Sunday, January 25, 2009

Unsung heroes

Like many people I enjoy watching nature films on television. Like everyone else I am amazed and delighted, occasionally awed, by the spectacular shots of scenery, and animals doing everything animals do, sometimes up close and personal. This, in all kinds of weather, all kinds of terrain. And I have often thought, hey, somebody is taking that picture.

But so often we don't know who that somebody is. If there's somebody making some kind of trek – to the top of a mountain, or through a park or rain forest, or along a particular river – we may know who that person is, at least come to know who s/he is during the course of the program, as s/he talks to us about what is being seen and experienced, and the Significance of It All. Yes, this person is visiting these amazing, often dangerous places, proving himself or herself (most often himself) all kinds of intrepid, but hey, the photographer is right there with him! Sometimes ahead of him, so as to capture that moment the Intrepid Explorer takes the final steps up that impossibly steep stretch of mountain. Intrepid Photographer is right there, and lugging a bunch of heavy equipment in the bargain. And getting none of the glory.

And then there are the people-less programs like Arctic Bears, which I watched recently on PBS, or The Penguins of the Antarctic of a couple of years back. On these kinds of shows, you know you've got photographers working in extreme conditions.

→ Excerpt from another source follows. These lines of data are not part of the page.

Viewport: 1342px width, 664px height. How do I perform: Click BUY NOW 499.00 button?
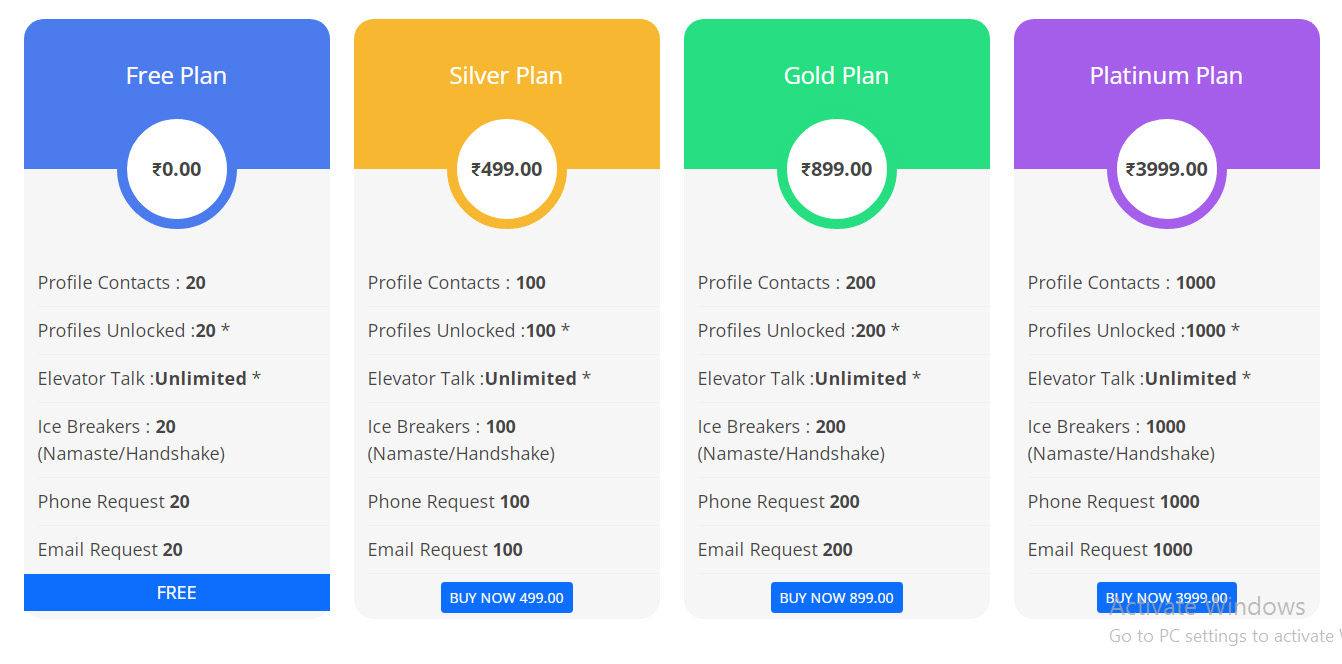click(x=507, y=598)
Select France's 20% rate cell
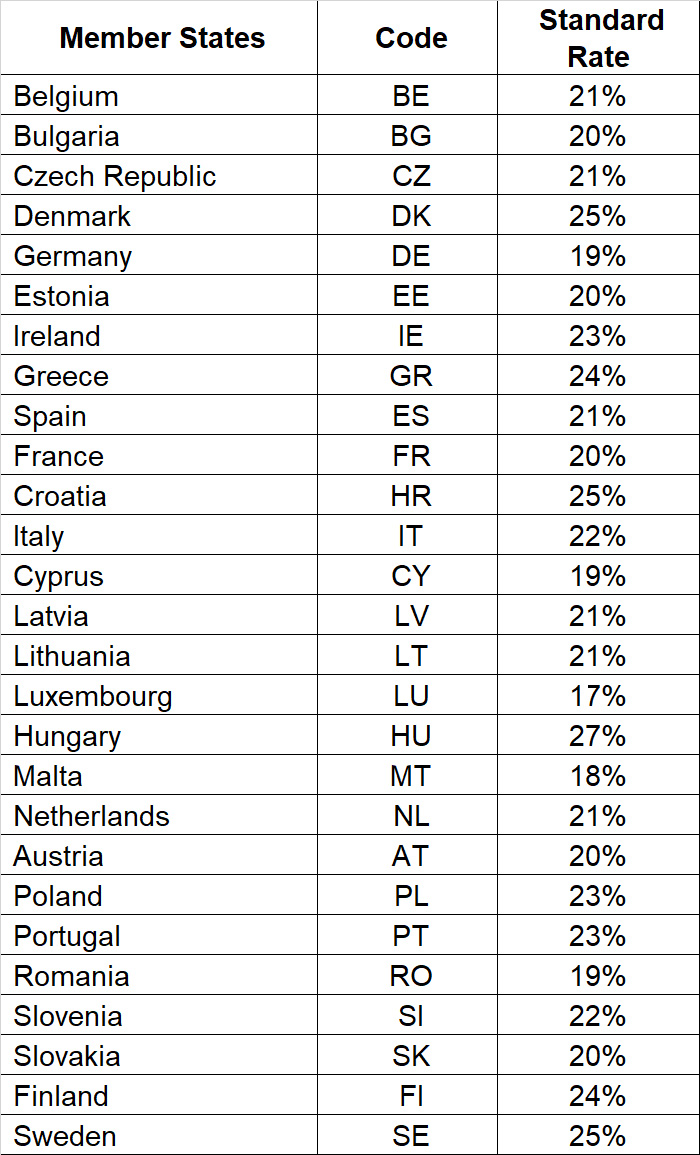This screenshot has width=700, height=1155. pyautogui.click(x=598, y=456)
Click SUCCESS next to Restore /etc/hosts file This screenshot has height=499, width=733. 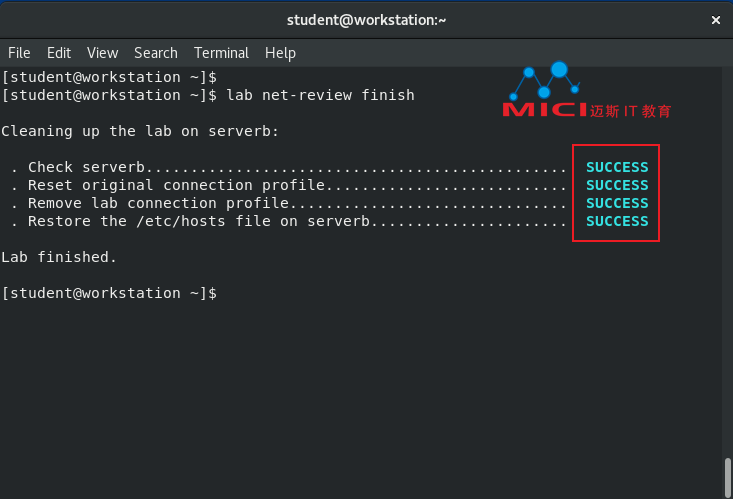[x=617, y=221]
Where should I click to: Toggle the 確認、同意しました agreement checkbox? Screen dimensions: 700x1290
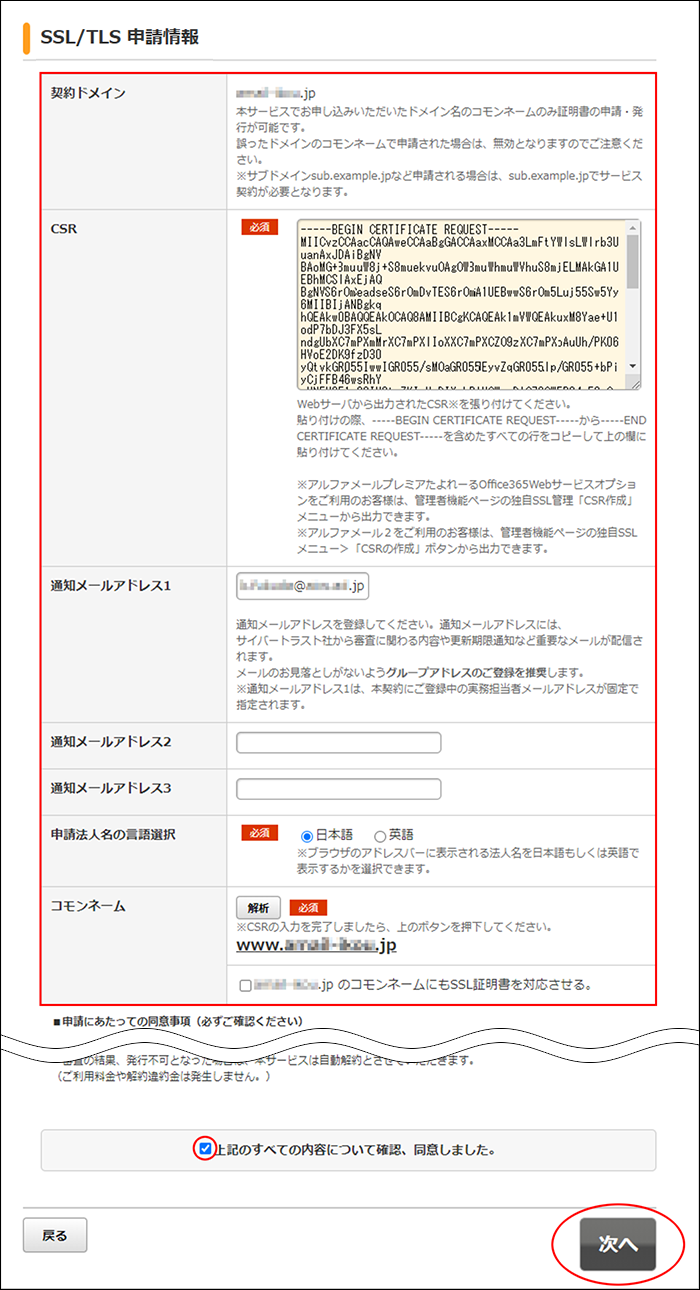205,1149
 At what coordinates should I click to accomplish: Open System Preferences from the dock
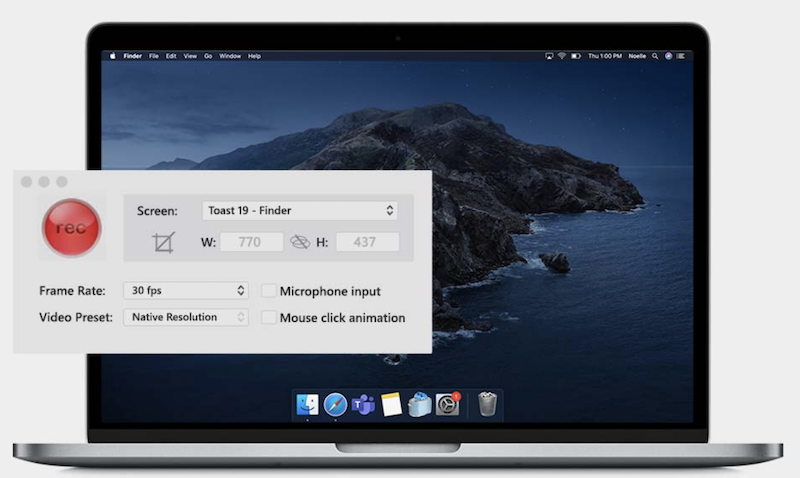tap(447, 404)
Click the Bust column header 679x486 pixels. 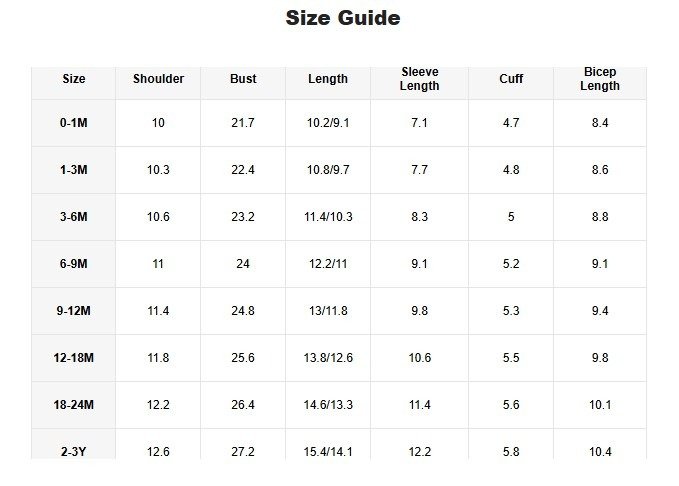pyautogui.click(x=243, y=79)
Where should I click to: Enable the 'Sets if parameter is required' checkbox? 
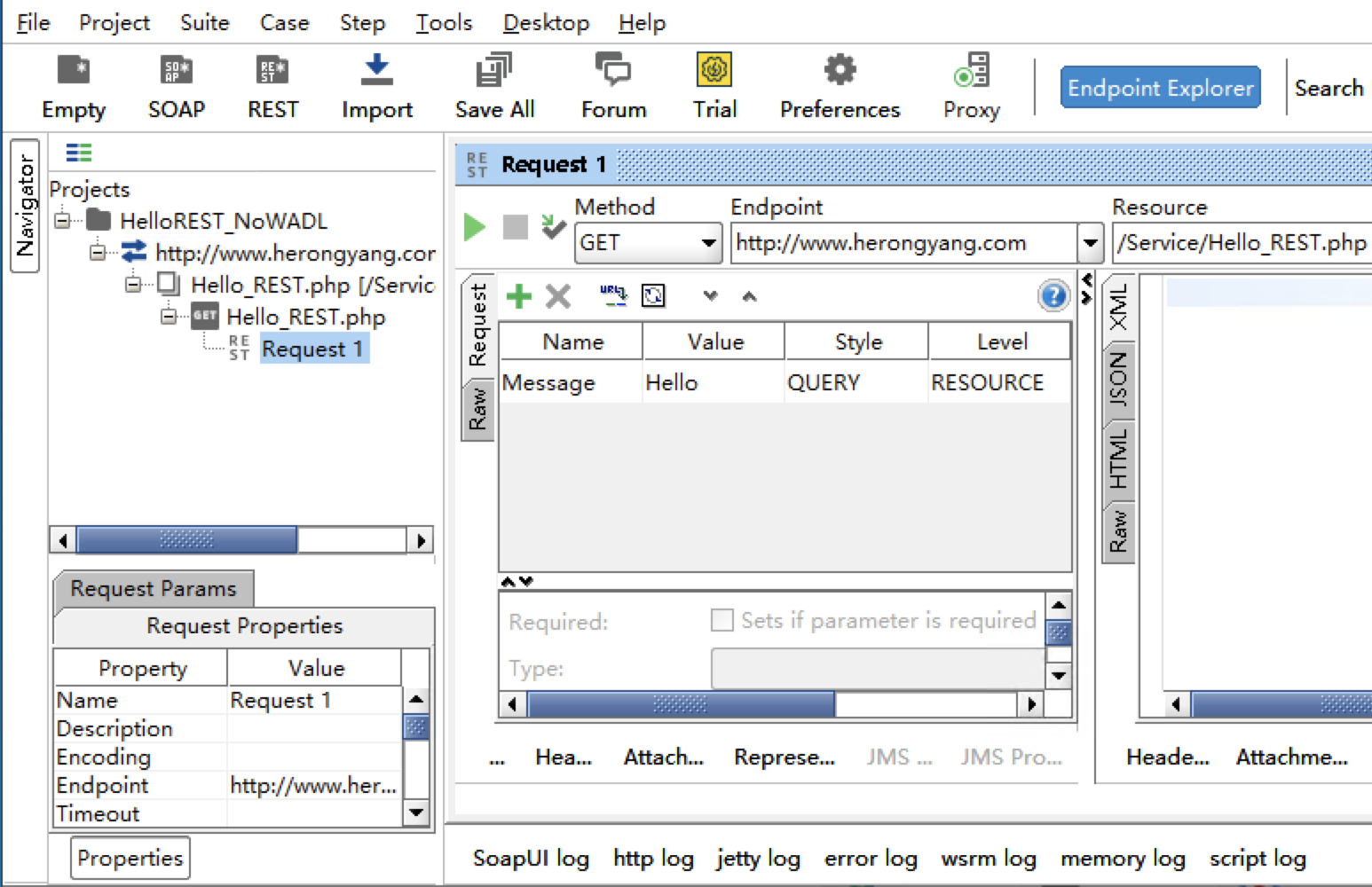click(721, 620)
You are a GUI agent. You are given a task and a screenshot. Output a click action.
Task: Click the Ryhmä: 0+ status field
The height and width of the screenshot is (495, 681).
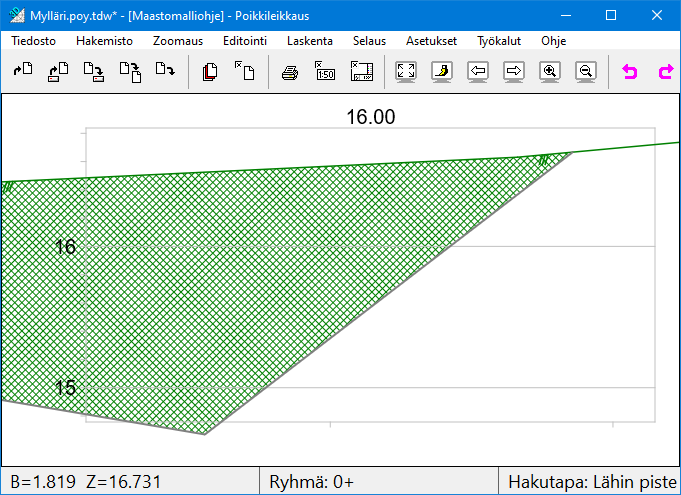tap(311, 482)
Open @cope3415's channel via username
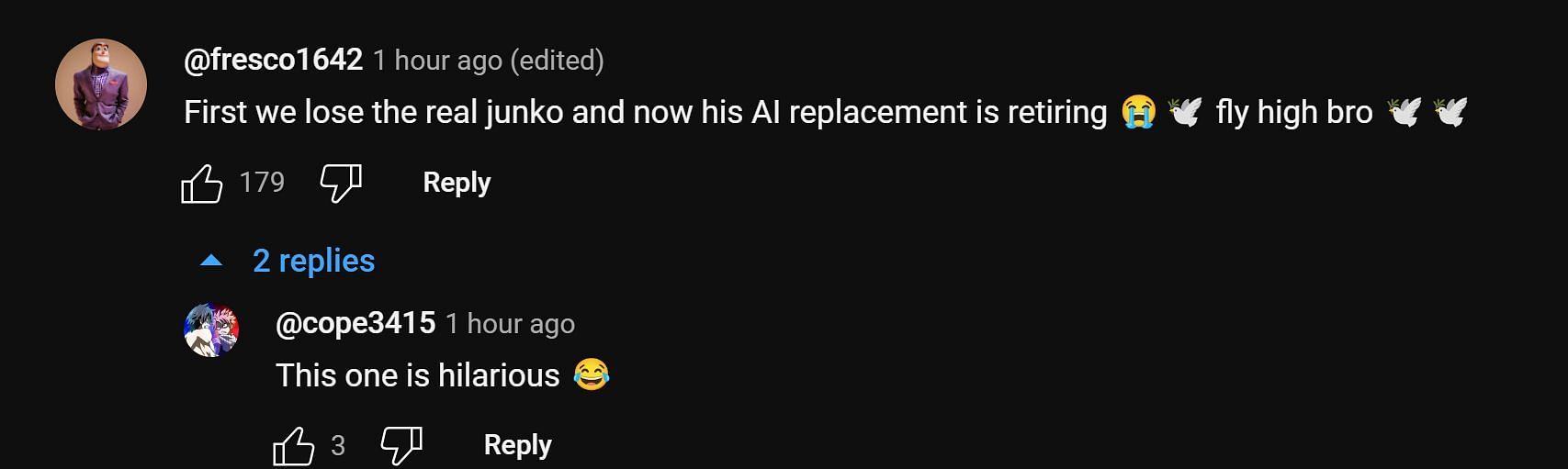1568x469 pixels. coord(355,324)
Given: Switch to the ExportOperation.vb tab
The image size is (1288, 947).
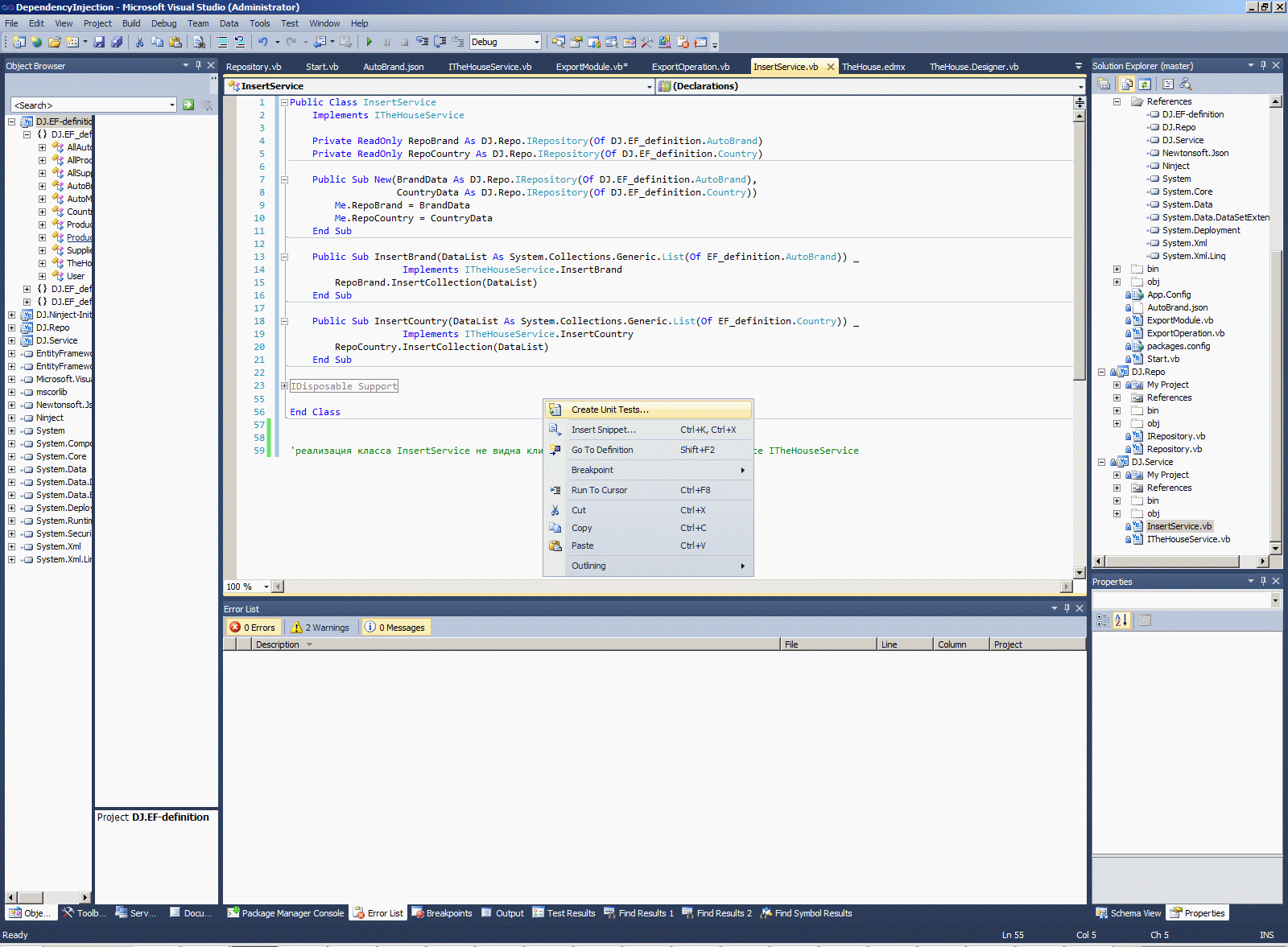Looking at the screenshot, I should 690,67.
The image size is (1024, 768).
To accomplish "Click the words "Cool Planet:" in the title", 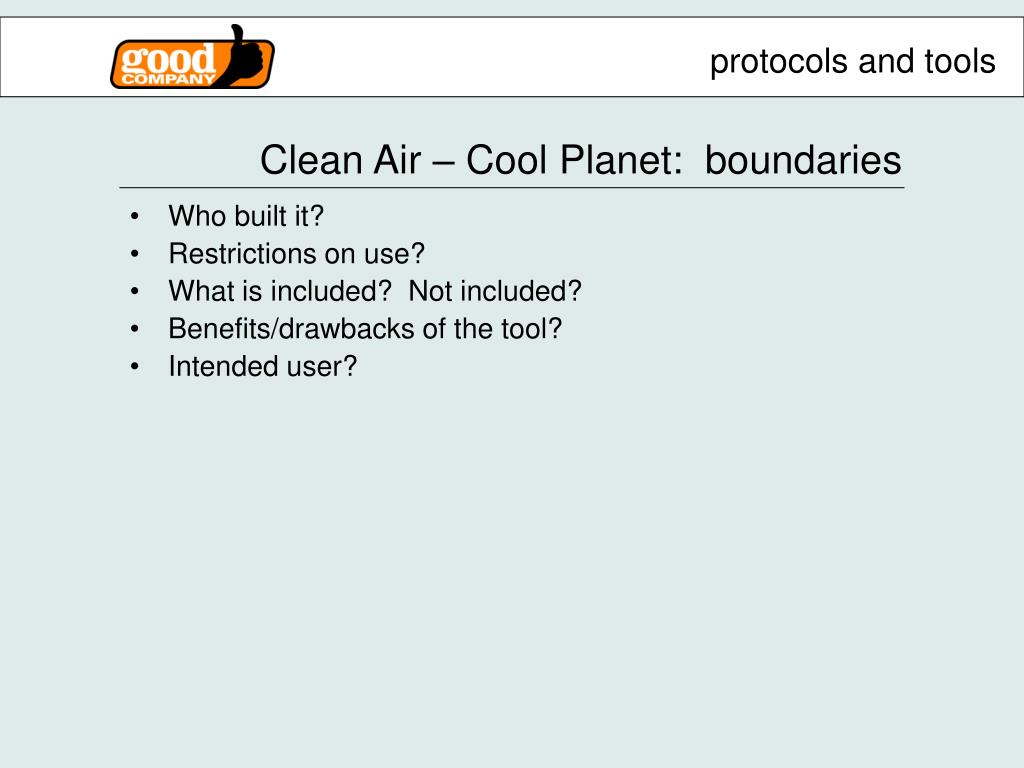I will (x=574, y=160).
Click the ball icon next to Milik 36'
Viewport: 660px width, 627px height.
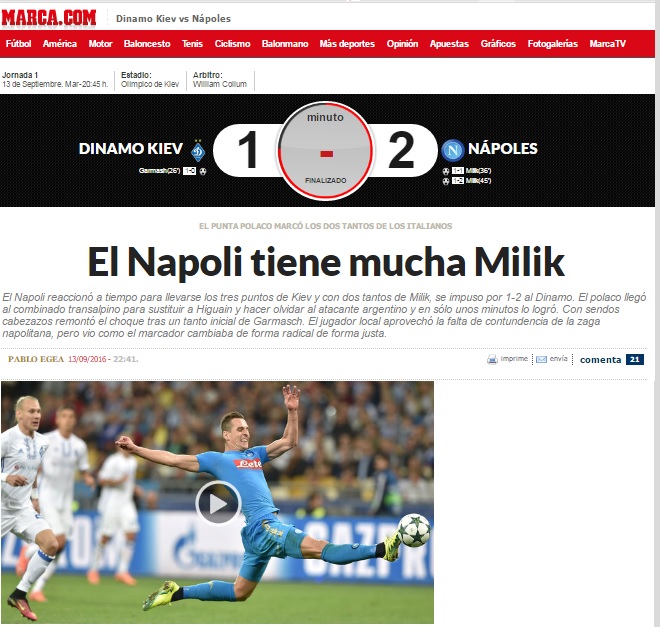click(446, 171)
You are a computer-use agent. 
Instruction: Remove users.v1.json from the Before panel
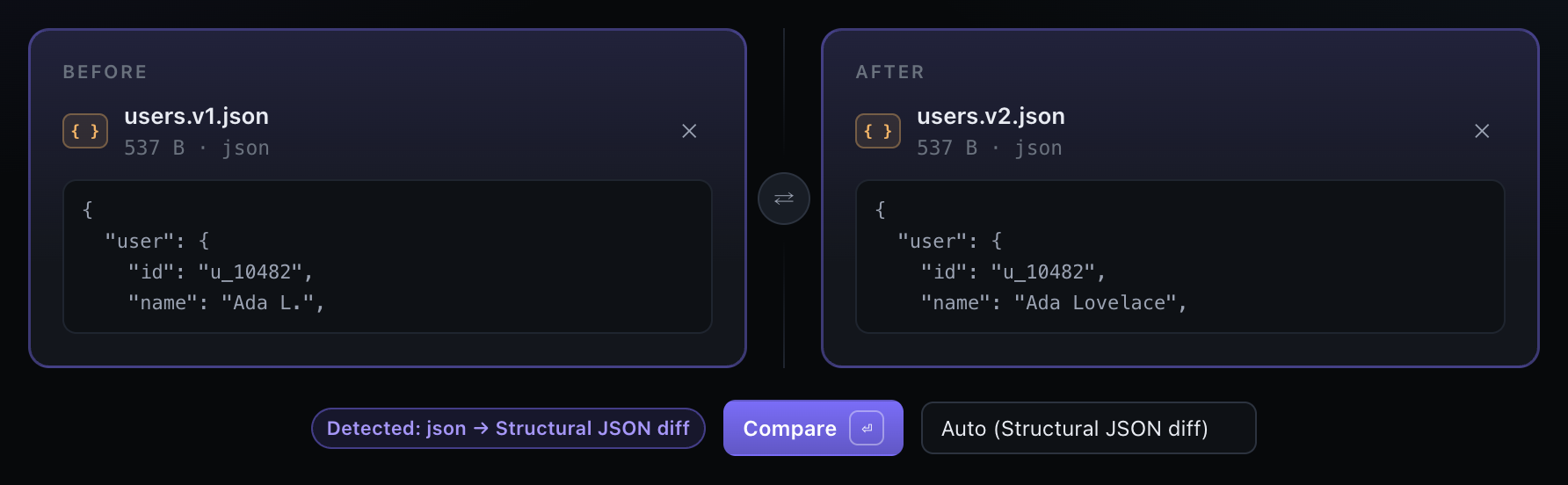point(689,131)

And what they give us are all these wonderful shots of mama polar bears sheltering baby polar bears, romping with them in the snow, teaching them how to scout for seals beneath the ice, then break through the ice to get at them. We get mind-boggling pictures of mama and papa Emperor penguins sheltering junior in the midst of blizzards, or making the very long march from the sea to the traditional breeding grounds.

And there are programs like this on lions, on gorillas; there are all those underwater programs about fish or seals or whales or reefs. In all of them our unsung heroes, the photographers, are producing spectacular work for our delight and edification.

Of course the photographers are listed in the credits at the end of each program, but how many of you out there in television land take note of who they are as the credits go by? (Indeed, how many of you pay any attention to the credits at all?) I know I never do, even if I've had one of my 'there's a photographer there, taking that incredible shot,' thoughts, at some point in the show. Even in movies, how many of us take note of who the photographer (called, in the movies, a cinematographer) was, even if the photography was sensational? I think of the fairly recent The Painted Veil, (cinematographer, Stuart Dryburgh) with so many absolutely gorgeous shots. We know actors, we know directors, we don't know the people who make it possible for us to see the whatever it is. The only photographer I can think of offhand is James Wong Howe – who died in 1976 for heaven's sake – and even him I had to look up on the Internet, to make sure I was remembering his name correctly (I wasn't).

I was pleased to see included in a recent "trailer" (and why are they called that? They come before the actual film, do not trail after) of the upcoming Ken Burns program on our national parks, shots of photographers as they were doing their thing. We could see them all bundled up against the cold, or peering out of open helicopters, or bending over their cameras on steep, rocky slopes. This is the kind of acknowledgement I'd like to see more of, to remind us all of the eye and steady hand behind the beauty and the wonder.